# [SUPPLIED PASSAGE]
======

Kim Chatman filed an ethics complaint against Governor Palin for creating a legal defense fund to pay legal bills of $600,000, incurred by Governor Palin and caused by Chatman and her partners by filing frivolous ethics complaints.
The confidential report of attorney, Thomas Daniel, hired by the Alaska Personnel Board to investigate, was leaked to the Associated Press. Mr. Daniel, knowledgeable about the Executive Branch Ethics law, also acknowledged the law is in need of repair. He would not breech confidentiality by discussing specifics but confirmed that he only provided copies of the report to Governor Palin, Kim Chatman and the Board. Governor Palin did not waive confidentiality. Chatman stated she did not release the report. The Associate Press refused to say who did. Confidentiality in Alaska personnel laws is now a bad joke.
Mr. Daniel reported that a legal defense fund could provide personal gain for a governor by paying legal bills. Significantly, he did not find that the Alaska Fund Trust had provided personal gain for Governor Palin. Trustee, Kristan Cole, wisely made no distributions from the Alaska Fund Trust to date.
The hole in the ethics law is that the Attorney General cannot provide defense to a governor if accused of ethical breaches. The governor provides their defense at their own expense. Partisans used this loophole to bludgeon Governor Palin with nineteen ethics complaints costing the state $2,000,000 and the Governor, $600,000.

======

# [DATASET RECORDS]

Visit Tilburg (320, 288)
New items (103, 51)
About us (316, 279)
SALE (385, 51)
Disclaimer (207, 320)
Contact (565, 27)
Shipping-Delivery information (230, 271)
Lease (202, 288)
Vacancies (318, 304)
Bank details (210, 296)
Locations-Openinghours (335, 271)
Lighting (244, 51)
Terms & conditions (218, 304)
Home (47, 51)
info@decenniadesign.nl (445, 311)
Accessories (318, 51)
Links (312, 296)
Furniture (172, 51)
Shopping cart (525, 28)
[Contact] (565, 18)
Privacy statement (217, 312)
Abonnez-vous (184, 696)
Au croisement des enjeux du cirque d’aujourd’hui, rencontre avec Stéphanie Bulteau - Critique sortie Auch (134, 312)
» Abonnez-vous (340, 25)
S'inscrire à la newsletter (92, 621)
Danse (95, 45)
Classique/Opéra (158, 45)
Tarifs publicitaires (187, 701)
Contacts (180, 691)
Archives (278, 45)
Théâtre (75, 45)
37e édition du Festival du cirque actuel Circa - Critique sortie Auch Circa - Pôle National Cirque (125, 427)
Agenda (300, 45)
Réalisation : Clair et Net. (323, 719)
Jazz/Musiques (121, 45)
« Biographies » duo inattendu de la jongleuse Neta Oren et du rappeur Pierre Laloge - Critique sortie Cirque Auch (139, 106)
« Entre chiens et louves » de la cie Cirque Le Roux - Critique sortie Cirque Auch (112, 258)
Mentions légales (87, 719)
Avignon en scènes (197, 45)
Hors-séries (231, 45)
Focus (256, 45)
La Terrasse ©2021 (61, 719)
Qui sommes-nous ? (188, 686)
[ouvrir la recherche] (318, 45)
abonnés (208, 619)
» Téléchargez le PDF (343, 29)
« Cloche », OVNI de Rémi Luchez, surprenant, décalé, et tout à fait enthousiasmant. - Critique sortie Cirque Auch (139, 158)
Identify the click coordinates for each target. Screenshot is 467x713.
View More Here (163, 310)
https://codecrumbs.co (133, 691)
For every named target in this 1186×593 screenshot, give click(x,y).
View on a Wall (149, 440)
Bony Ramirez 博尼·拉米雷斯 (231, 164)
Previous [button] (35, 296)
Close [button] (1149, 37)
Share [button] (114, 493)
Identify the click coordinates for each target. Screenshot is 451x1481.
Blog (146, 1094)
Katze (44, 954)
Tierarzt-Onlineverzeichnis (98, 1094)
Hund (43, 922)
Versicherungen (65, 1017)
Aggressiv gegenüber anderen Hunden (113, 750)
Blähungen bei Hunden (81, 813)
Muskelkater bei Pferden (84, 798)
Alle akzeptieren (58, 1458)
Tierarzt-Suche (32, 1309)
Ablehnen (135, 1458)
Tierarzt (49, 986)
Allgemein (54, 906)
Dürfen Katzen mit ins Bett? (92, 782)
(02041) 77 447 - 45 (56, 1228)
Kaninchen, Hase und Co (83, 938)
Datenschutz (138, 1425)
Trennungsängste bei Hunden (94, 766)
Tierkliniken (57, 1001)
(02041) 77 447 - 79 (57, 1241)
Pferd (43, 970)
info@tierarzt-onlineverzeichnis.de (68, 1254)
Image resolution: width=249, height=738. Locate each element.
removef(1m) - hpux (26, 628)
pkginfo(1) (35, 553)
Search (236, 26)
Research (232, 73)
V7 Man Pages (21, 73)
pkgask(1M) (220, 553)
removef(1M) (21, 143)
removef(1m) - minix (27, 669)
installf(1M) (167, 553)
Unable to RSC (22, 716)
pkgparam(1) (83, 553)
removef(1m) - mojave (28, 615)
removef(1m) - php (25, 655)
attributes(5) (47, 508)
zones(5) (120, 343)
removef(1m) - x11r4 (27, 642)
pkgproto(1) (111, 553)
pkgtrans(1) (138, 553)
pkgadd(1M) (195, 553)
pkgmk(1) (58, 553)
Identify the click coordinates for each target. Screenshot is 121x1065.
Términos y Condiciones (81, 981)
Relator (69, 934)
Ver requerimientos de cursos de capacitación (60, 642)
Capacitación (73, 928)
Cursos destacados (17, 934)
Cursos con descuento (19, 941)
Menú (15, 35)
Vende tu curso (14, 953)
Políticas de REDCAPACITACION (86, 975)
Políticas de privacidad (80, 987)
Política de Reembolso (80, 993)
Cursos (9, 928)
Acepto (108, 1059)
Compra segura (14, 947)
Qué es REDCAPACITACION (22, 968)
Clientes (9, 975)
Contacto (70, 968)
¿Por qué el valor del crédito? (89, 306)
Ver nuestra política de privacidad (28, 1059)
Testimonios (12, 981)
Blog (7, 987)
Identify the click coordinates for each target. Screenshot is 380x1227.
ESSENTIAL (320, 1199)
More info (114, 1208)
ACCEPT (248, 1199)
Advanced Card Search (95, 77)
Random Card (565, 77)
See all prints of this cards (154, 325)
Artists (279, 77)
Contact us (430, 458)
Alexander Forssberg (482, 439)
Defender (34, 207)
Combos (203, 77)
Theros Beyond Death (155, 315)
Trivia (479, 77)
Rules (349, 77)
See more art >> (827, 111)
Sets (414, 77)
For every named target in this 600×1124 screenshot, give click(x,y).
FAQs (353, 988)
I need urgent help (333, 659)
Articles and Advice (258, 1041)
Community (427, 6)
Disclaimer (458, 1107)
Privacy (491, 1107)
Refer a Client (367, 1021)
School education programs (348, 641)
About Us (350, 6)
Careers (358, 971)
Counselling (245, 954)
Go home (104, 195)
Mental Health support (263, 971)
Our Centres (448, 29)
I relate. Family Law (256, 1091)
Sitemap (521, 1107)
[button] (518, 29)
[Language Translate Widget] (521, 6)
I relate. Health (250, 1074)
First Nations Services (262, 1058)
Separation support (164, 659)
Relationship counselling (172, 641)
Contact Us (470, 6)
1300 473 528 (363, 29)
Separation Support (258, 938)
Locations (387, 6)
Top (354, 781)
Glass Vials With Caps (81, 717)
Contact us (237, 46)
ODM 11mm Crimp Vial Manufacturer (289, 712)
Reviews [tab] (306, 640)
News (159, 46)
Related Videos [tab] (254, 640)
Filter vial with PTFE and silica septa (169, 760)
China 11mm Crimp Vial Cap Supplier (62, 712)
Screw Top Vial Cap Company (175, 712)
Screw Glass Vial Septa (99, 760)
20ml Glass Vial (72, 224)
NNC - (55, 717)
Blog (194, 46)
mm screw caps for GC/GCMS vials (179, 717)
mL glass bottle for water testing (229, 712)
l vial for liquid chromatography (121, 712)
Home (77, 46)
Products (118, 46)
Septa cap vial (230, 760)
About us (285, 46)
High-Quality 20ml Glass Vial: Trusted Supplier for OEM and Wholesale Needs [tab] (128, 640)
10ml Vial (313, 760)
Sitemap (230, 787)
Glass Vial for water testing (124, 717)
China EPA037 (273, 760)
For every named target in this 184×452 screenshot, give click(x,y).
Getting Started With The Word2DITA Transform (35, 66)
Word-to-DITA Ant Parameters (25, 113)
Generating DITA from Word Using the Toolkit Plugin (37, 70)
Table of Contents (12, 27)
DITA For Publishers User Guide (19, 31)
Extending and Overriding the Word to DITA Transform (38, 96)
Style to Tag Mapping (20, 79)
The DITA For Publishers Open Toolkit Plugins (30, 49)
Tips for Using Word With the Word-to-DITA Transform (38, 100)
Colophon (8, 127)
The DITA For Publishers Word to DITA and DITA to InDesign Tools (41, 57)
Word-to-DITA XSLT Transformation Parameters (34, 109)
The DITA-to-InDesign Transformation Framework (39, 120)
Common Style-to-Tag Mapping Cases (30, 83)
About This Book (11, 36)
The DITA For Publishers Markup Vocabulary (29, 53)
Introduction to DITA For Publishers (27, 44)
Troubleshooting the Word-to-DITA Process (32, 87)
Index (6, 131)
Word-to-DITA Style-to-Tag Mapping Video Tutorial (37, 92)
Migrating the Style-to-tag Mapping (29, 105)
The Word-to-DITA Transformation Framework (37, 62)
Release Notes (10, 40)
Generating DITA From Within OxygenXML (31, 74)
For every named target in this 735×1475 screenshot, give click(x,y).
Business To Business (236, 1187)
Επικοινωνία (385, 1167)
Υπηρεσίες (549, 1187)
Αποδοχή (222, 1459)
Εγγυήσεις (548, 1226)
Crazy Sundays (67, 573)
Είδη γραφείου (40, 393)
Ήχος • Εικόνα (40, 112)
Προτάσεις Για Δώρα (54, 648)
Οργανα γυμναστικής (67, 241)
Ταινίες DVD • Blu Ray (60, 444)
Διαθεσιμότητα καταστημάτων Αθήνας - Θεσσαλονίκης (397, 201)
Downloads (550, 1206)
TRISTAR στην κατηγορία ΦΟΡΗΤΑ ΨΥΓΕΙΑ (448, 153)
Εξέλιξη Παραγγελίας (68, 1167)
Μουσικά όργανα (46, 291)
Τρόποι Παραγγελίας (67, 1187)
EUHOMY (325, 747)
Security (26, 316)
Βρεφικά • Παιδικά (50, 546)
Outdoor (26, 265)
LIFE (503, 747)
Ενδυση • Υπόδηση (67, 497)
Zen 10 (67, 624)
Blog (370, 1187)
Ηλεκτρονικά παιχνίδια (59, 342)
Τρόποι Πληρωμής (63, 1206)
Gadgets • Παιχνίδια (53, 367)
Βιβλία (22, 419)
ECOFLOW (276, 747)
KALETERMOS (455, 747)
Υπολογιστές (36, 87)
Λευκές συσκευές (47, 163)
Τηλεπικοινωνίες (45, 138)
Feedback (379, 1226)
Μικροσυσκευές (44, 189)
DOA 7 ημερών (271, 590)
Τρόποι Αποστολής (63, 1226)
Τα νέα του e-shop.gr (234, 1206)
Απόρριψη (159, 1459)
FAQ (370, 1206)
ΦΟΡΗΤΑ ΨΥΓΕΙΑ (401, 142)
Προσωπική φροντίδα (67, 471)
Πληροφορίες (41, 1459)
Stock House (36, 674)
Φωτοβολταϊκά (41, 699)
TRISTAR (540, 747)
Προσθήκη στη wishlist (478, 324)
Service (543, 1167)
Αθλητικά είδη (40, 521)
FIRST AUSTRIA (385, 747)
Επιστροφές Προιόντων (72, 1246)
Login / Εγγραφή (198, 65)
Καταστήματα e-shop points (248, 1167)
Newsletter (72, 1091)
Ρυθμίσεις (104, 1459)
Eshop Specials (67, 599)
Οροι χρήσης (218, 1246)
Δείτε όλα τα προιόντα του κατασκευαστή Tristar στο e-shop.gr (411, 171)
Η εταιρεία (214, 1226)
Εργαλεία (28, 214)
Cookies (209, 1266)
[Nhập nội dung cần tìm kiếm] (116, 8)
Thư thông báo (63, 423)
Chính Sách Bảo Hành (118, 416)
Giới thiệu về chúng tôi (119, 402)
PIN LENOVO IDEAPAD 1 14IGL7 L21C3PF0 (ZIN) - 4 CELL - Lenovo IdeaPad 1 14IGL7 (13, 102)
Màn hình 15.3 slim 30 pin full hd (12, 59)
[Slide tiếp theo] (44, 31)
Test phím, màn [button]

======

# [WRITTEN INSTRUCTION 1]
Could you give back the part of the records that opens with the line containing "Defender (34, 207)" and closes with the line containing "[Language Translate Widget] (521, 6)", swapping "Careers" for "Jobs" and leaving everything else unchanged?
# [WRITTEN INSTRUCTION 2]
Can you write the next part of the piece on the ethics complaints against Governor Palin, picking up after its last sentence?

# [WRITTEN ANSWER 1]
Defender (34, 207)
Combos (203, 77)
Theros Beyond Death (155, 315)
Trivia (479, 77)
Rules (349, 77)
See more art >> (827, 111)
Sets (414, 77)
For every named target in this 600×1124 screenshot, give click(x,y).
FAQs (353, 988)
I need urgent help (333, 659)
Articles and Advice (258, 1041)
Community (427, 6)
Disclaimer (458, 1107)
Privacy (491, 1107)
Refer a Client (367, 1021)
School education programs (348, 641)
About Us (350, 6)
Jobs (358, 971)
Counselling (245, 954)
Go home (104, 195)
Mental Health support (263, 971)
Our Centres (448, 29)
I relate. Family Law (256, 1091)
Sitemap (521, 1107)
[button] (518, 29)
[Language Translate Widget] (521, 6)

# [WRITTEN ANSWER 2]
Being governor must be really fun. Is it worth $600,000? My bride would advise me to seek other employment. Maybe, like my son, study law. The only winners in this are attorneys who are doing quite well. This Ethics law has become the attorneys’ stimulus plan.
Proving that no good deed goes unpunished, Ms. Cole is accused of creating an illegal fund. Alaska and Washington D. C. ethics attorneys carefully vetted the Alaska Fund Trust. One gang of attorneys formed the Alaska Fund Trust and blessed it as perfectly legal. Another gang of attorneys says Alaska law is silent on legal defense funds and federal statutes don’t apply. Mr. Daniel determined that Alaska law is silent on legal defense funds and that if the legal bills were paid by the Fund that could be an illegal gift to a sitting governor.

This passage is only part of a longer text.